Developing accurate invasive species distribution models can be challenging (Lee-Yaw et al., 2022; Liu et al., 2020; Nguyen & Leung, 2022). Predictions of the potential range of a nonnative species are affected by factors including assumptions about niche conservatism and niche-environment equilibrium (Araújo & Peterson, 2012; Barbet-Massin et al., 2018; Early & Sax, 2014; Elith et al., 2010; Elith & Leatherwick, 2009; Formoso-Freire et al., 2023; Liu et al., 2020, 2022), stage of invasion (Václavík & Meentemeyer, 2012), and model development and the variables used (Elith et al., 2010; Formoso-Freire et al., 2023; Fourcade, 2021; Gaul et al., 2020; Jiménez-Valverde et al., 2011; Medley, 2010; Rodda et al., 2011). Models that are produced using only bioclimatic data are particularly prone to issues because species may have altered climate tolerances in native vs. nonnative ranges (Broennimann & Guisan, 2008). Despite these issues, species distribution models (SDMs) are widely used and may be able to predict potential areas of successful establishment (Broennimann et al., 2007).

In this study, we compared RAMP’s models to models generated by two other SDM approaches: maximum entropy (MaxEnt) and boosted regression trees (BRTs). While RAMP provides rapid predictions with limited input required from the user, MaxEnt and BRTs are machine learning algorithms that could be implemented in place of RAMP, albeit with more user expertise and time required. Our goal in this work was to compare the performance of RAMP to the other tools when those tools are implemented with similar data and effort as required for RAMP. Each of these three tools begins with known occurrence points for the species in question. These occurrence points are linked to climate data and used to estimate the range of climate conditions over which a species can survive. The three tools have different algorithms to link the known distribution of a species to the estimated climate conditions in which it can survive. In this work, we have quantitatively tested the performance of each model by reserving a random subset of the known occurrence data and using this to test a model created using the remaining occurrence data.

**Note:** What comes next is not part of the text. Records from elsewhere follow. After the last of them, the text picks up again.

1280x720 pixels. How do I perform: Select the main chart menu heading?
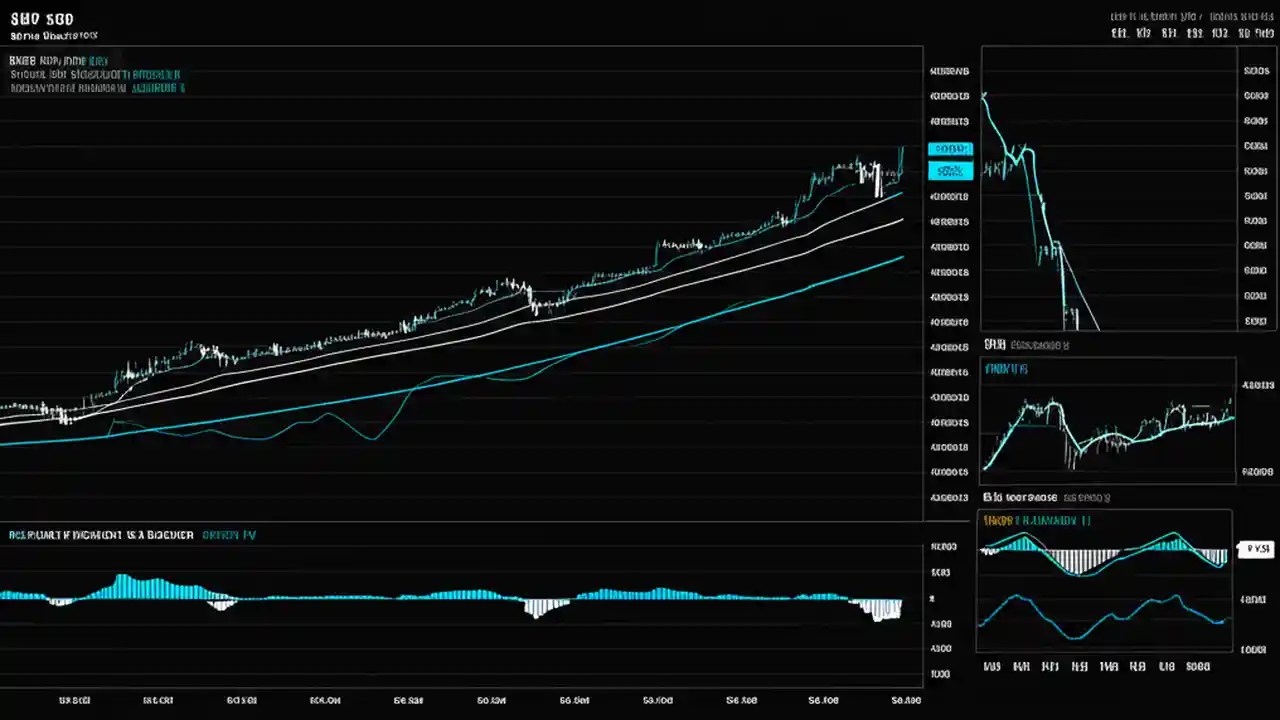(58, 60)
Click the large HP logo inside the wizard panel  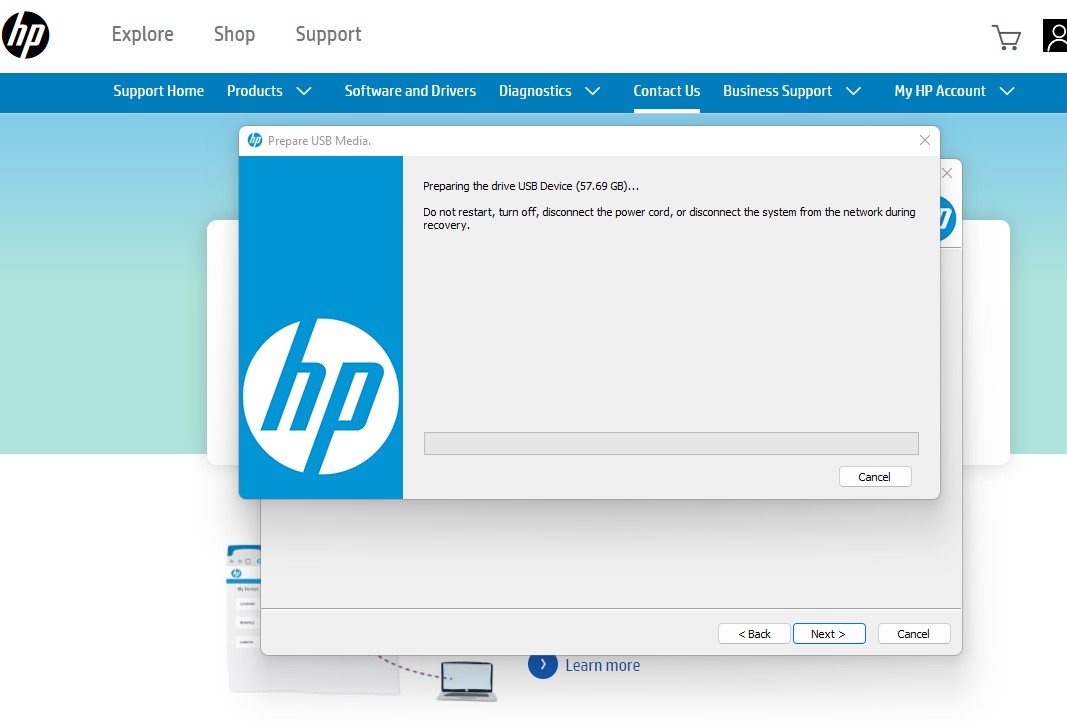coord(320,395)
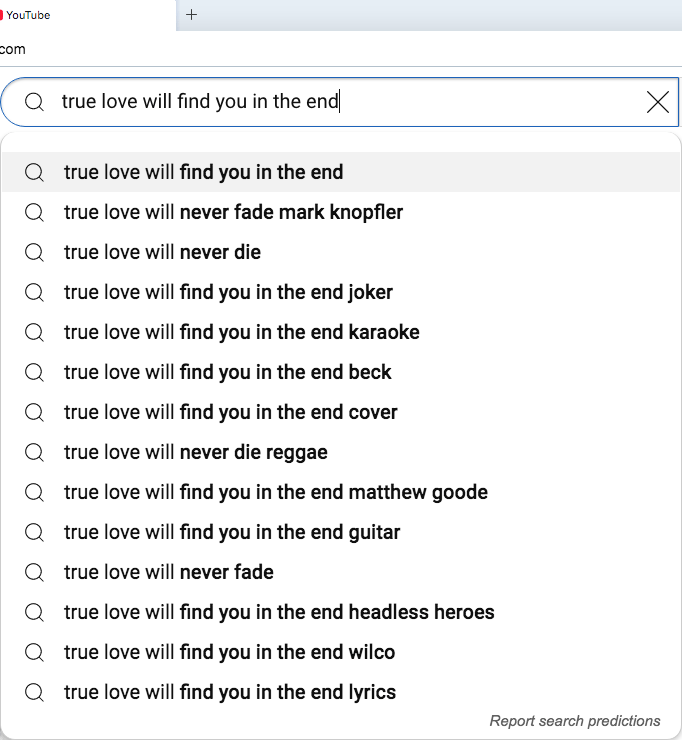The height and width of the screenshot is (740, 682).
Task: Click the magnifier icon inside search field
Action: coord(35,102)
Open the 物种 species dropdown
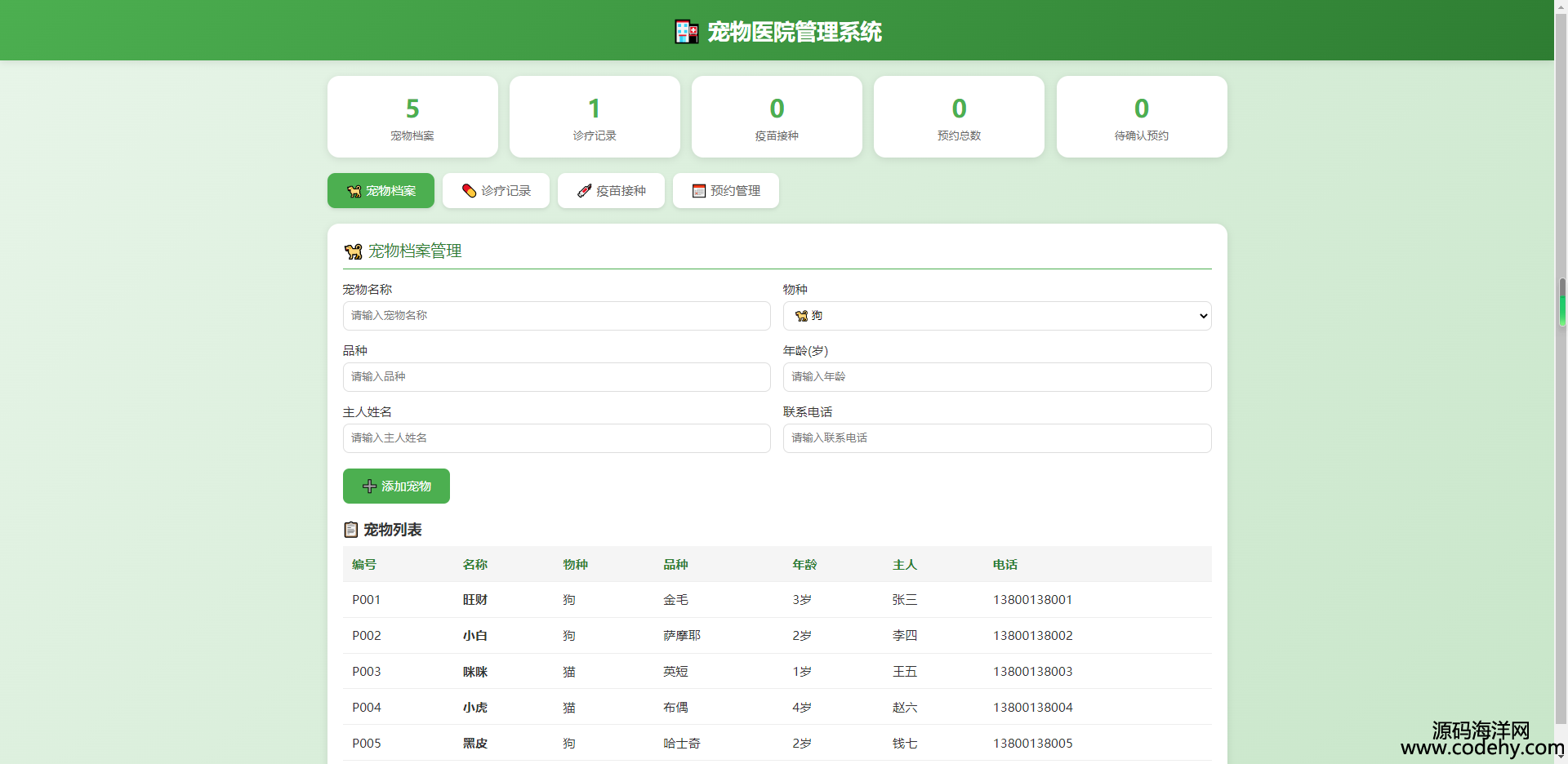1568x764 pixels. point(996,316)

We generated models using each of the three tools for 30 aquatic species that are nonnative to the Great Lakes Basin (Table 1). This includes seven high-profile invaders already established in the Great Lakes Basin and for which distribution modeling could inform future management. The remaining 23 species were selected based on their prominence as invaders elsewhere in the world and/or concern about them becoming established in the Great Lakes. Species came from a variety of taxa including fishes, plants, amphibians, crayfishes, and mollusks. Although each tool can predict ranges under future climate change scenarios, we have only tested them under current climates so that we can assess performance against known species distributions.

METHODS

Bioclimatic data

All three methods use bioclimatic data from Worldclim.org version 1.4 (Hijmans et al., 2005; Sanders & Castiglione, 2014) to estimate climate similarity of each species’ current distribution to that of the Great Lakes Basin (Table 2). We used version 1.4 because that was the version RAMP used at the time of this study, and it is the version that has been used to produce the vast majority of the Ecological Risk Screening Summaries published by the USFWS (USFWS, 2023). The Risk Assessment Mapping Program uses 16 of the 19 available bioclimatic variables because those variables were used by Bomford (2008; USFWS, 2024). We used all 19 variables for MaxEnt and BRTs because this is how these tools are usually implemented (Table 2) and because it required no additional effort. Although RAMP uses WorldClim’s 2.5-arc minute resolution (Sanders & Castiglione, 2014), we chose to use the 30-sec resolution for MaxEnt and BRT because this finer resolution is available, and resolution may impact model accuracy (Chauvier et al., 2022). We did not absolutely mirror RAMP’s use of bioclimatic variables or resolution in our machine learning methods because we did not want to unnecessarily limit the capabilities of the machine learning methods. We reasoned that if machine learning SDMs were to replace RAMP, users would likely utilize the finest resolution possible and all available bioclimatic variables because there is no additional cost to doing so.

Species occurrence data

We used identical species occurrence data across all three modeling methods. Data were obtained from the Global Biodiversity Information Facility (GBIF; www.gbif.org/) via R (R Core Team, 2017) using the package “rgbif” version 0.9.8, which uses an application–programming interface to obtain occurrence coordinates (Chamberlain, 2017). We compared each species distribution from the GBIF with distributions from two (one in the case of amphibians, see below) other scientific sources to minimize any errors in the GBIF data (Beck et al., 2014). For plants and crayfishes, we used the Invasive Species Compendium from the Centre for Agriculture and Biosciences International (CABI, 2017) and the Global Invasive Species Database (Invasive Species Specialist Group, 2015) to check distributions. We used FishBase (Froese & Pauly, 2018) and the Centre for Agriculture and Biosciences International to verify fish distributions. For mollusk distributions, we used MolluscaBase (MolluscaBase, 2018) and the Global Invasive Species Database, and for amphibians, we used AmphibiaWeb (AmphibiaWeb, 2018). Any GBIF occurrence points that seemed unlikely based on the distributions found in the other sources were removed.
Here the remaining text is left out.